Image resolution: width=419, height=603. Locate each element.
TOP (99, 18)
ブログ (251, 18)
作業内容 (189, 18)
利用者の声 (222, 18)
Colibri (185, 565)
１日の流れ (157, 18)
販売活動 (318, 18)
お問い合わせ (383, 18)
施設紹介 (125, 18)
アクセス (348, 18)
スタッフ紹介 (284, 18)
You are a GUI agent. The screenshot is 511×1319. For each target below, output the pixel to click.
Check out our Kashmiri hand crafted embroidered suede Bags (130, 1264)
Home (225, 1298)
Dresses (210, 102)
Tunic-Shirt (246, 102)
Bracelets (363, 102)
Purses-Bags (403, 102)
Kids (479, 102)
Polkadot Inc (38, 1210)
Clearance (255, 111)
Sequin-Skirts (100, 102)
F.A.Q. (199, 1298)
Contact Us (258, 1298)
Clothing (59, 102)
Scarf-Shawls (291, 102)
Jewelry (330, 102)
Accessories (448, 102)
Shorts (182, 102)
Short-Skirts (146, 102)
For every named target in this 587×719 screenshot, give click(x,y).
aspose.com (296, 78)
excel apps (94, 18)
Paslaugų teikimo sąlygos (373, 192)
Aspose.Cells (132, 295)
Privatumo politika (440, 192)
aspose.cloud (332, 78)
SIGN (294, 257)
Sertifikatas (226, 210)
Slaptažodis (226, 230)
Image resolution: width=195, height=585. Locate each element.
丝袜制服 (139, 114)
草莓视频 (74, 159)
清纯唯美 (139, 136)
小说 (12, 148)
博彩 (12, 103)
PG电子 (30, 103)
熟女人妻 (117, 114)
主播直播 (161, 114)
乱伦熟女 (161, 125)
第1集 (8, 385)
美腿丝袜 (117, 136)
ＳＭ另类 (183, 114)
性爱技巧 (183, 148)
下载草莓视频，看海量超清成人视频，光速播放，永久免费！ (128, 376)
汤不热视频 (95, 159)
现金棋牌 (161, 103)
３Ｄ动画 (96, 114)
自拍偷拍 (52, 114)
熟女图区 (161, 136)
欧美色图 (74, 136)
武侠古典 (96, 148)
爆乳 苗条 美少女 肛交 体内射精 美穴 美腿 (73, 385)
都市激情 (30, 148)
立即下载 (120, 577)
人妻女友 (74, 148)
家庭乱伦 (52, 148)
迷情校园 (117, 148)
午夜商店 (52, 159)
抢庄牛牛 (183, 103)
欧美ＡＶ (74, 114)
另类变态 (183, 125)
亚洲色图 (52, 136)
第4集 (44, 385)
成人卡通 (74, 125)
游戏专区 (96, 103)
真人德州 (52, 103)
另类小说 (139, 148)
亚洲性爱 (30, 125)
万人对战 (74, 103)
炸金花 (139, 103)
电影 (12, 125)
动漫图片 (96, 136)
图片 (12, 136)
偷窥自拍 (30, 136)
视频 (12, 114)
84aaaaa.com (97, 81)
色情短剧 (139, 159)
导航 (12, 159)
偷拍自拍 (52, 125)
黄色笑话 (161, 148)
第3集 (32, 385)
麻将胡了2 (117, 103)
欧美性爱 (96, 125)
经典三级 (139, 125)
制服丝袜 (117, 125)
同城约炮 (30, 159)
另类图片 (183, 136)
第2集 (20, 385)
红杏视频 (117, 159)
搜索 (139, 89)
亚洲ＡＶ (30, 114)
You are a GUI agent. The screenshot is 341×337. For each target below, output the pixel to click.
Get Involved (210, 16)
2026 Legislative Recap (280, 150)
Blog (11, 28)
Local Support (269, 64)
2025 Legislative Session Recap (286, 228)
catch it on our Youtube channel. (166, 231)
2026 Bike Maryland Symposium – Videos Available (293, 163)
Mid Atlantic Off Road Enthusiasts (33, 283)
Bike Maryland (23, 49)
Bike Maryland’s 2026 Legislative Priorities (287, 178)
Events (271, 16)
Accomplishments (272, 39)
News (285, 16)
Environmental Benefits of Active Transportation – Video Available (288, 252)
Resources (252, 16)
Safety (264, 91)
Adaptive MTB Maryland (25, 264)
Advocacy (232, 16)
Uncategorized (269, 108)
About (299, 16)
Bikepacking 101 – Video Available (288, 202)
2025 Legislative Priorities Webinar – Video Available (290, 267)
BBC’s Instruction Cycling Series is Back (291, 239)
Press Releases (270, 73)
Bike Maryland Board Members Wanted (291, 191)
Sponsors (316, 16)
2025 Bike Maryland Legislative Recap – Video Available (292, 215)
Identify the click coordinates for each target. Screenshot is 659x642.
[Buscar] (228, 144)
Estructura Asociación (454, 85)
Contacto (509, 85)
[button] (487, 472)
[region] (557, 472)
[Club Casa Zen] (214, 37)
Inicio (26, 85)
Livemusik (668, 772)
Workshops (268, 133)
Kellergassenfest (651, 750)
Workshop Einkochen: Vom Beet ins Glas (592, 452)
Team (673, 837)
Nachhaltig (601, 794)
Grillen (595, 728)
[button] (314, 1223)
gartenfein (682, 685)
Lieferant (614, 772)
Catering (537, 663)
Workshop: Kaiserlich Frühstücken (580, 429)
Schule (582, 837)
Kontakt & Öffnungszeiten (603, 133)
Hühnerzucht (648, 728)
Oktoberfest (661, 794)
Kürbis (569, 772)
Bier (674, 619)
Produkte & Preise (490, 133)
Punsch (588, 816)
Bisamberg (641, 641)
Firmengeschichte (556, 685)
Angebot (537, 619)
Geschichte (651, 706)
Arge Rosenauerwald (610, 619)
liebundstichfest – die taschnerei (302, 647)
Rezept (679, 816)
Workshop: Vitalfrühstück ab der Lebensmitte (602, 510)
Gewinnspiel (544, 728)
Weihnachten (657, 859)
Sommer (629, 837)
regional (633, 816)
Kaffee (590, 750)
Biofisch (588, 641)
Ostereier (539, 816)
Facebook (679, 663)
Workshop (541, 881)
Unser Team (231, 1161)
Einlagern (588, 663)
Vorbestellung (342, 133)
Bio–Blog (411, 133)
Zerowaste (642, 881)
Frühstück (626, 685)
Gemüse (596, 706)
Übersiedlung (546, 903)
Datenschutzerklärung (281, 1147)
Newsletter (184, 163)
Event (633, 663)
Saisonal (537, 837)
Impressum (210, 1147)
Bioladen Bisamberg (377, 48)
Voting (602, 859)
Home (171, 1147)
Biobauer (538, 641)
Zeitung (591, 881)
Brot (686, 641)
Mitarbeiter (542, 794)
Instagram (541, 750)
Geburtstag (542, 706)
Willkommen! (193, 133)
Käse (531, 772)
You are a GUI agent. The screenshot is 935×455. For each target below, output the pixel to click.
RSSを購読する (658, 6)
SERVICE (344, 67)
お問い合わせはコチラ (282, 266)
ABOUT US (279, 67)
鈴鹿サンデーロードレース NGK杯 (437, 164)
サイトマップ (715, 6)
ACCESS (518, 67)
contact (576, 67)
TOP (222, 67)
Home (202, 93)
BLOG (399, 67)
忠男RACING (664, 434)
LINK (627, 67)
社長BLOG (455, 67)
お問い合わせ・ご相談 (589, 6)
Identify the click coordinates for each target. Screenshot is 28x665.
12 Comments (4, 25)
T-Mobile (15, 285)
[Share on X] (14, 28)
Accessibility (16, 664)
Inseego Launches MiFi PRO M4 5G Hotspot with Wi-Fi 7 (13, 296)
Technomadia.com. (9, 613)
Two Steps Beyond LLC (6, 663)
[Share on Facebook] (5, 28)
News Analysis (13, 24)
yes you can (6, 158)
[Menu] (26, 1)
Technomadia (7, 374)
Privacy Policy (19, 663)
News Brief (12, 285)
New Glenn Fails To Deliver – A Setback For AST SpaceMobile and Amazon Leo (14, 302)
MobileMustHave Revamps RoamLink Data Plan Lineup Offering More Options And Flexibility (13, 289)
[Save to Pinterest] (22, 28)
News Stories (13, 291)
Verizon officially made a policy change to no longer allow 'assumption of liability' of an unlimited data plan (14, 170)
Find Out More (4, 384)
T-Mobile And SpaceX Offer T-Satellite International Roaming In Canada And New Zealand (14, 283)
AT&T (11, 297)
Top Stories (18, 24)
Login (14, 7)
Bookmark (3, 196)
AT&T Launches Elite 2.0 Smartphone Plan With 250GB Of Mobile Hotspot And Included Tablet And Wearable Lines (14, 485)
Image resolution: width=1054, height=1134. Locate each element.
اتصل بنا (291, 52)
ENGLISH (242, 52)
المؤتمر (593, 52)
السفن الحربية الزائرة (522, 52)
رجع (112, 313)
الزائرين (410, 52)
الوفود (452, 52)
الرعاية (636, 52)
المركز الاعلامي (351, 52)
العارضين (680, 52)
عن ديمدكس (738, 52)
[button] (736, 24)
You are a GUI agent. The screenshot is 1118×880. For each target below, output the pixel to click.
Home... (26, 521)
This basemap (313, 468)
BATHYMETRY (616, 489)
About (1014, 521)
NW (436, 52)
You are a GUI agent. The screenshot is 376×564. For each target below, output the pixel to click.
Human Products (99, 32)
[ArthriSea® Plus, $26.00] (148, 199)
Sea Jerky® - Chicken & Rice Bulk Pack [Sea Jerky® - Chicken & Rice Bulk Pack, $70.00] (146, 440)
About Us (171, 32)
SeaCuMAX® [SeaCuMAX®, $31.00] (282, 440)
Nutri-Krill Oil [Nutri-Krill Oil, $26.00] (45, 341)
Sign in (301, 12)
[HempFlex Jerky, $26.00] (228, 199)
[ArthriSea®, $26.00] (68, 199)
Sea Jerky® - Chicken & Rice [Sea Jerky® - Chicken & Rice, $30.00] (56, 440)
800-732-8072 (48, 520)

##########

List the lines of the records above from the line containing "Frühstück (626, 685)" through the line containing "Käse (531, 772)" as a numbered list. Include both of those lines and skip any blank lines.

1. Frühstück (626, 685)
2. Gemüse (596, 706)
3. Übersiedlung (546, 903)
4. Datenschutzerklärung (281, 1147)
5. Newsletter (184, 163)
6. Event (633, 663)
7. Saisonal (537, 837)
8. Impressum (210, 1147)
9. Bioladen Bisamberg (377, 48)
10. Voting (602, 859)
11. Home (171, 1147)
12. Biobauer (538, 641)
13. Zeitung (591, 881)
14. Brot (686, 641)
15. Mitarbeiter (542, 794)
16. Instagram (541, 750)
17. Geburtstag (542, 706)
18. Willkommen! (193, 133)
19. Käse (531, 772)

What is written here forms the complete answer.